**Passage shown**
RNA-seq in practice: Hands-on workshop on RCAC systems: Key Points

Introduction to RNA-seqWhere are we heading towards in this workshop?

RNA-seq is a technique of measuring the amount of RNA expressed within a cell/tissue and state at a given time.
Many choices have to be made when planning an RNA-seq experiment, such as whether to perform poly-A selection or ribosomal depletion, whether to apply a stranded or an unstranded protocol, and whether to sequence the reads in a single-end or paired-end fashion. Each of the choices have consequences for the processing and interpretation of the data.
Many approaches exist for quantification of RNA-seq data. Some methods align reads to the genome and count the number of reads overlapping gene loci. Other methods map reads to the transcriptome and use a probabilistic approach to estimate the abundance of each gene or transcript.
Information about annotated genes can be accessed via several sources, including Ensembl, UCSC and GENCODE.

RNA-seq requires three main inputs: FASTQ reads, a reference genome (FASTA), and gene annotation (GTF/GFF).
In lieu of a reference genome and annotation, transcript sequences (FASTA) can be used for transcript-level quantification.
Keeping files compressed and well-organized supports reproducible analysis.
Reference files must match in genome build and version.
Public data repositories such as GEO and SRA provide raw reads and metadata.
Tools like wget and fasterq-dump enable programmatic, reproducible data retrieval.

FastQC and MultiQC provide essential diagnostics for RNA-seq data.

**Entries shown**
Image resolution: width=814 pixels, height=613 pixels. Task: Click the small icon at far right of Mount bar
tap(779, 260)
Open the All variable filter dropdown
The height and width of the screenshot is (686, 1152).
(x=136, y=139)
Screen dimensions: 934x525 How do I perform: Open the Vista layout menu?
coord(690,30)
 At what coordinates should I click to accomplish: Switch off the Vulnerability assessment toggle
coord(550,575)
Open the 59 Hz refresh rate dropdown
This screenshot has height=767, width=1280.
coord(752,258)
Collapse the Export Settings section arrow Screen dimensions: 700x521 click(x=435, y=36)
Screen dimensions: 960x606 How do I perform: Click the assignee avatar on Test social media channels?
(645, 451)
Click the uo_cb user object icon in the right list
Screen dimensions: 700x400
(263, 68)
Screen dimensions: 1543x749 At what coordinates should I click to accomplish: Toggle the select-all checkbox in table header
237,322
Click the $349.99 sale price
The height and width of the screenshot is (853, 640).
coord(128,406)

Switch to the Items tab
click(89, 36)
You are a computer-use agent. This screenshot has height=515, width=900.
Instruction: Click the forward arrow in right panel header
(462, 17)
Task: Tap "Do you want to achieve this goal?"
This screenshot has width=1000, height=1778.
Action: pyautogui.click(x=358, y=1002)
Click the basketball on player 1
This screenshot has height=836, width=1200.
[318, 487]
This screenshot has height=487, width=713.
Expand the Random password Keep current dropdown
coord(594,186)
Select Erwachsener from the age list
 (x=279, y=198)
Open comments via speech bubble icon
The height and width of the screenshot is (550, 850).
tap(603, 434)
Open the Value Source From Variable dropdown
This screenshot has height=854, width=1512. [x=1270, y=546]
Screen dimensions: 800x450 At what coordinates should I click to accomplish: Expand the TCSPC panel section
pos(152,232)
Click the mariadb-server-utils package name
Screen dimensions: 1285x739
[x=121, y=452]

**About this task**
Rewrite the paragraph of the RNA-seq key points that begins "Many approaches exist for quantification" as a brief bulleted list that keeps its main facts. The rows above are separate material, unrelated to the RNA-seq key points.

**Finished exercise**
- RNA-seq data can be quantified in many ways.
- Some methods align reads to the genome and count the reads that overlap gene loci.
- Other methods map reads to the transcriptome and use a probabilistic approach to estimate the abundance of each gene or transcript.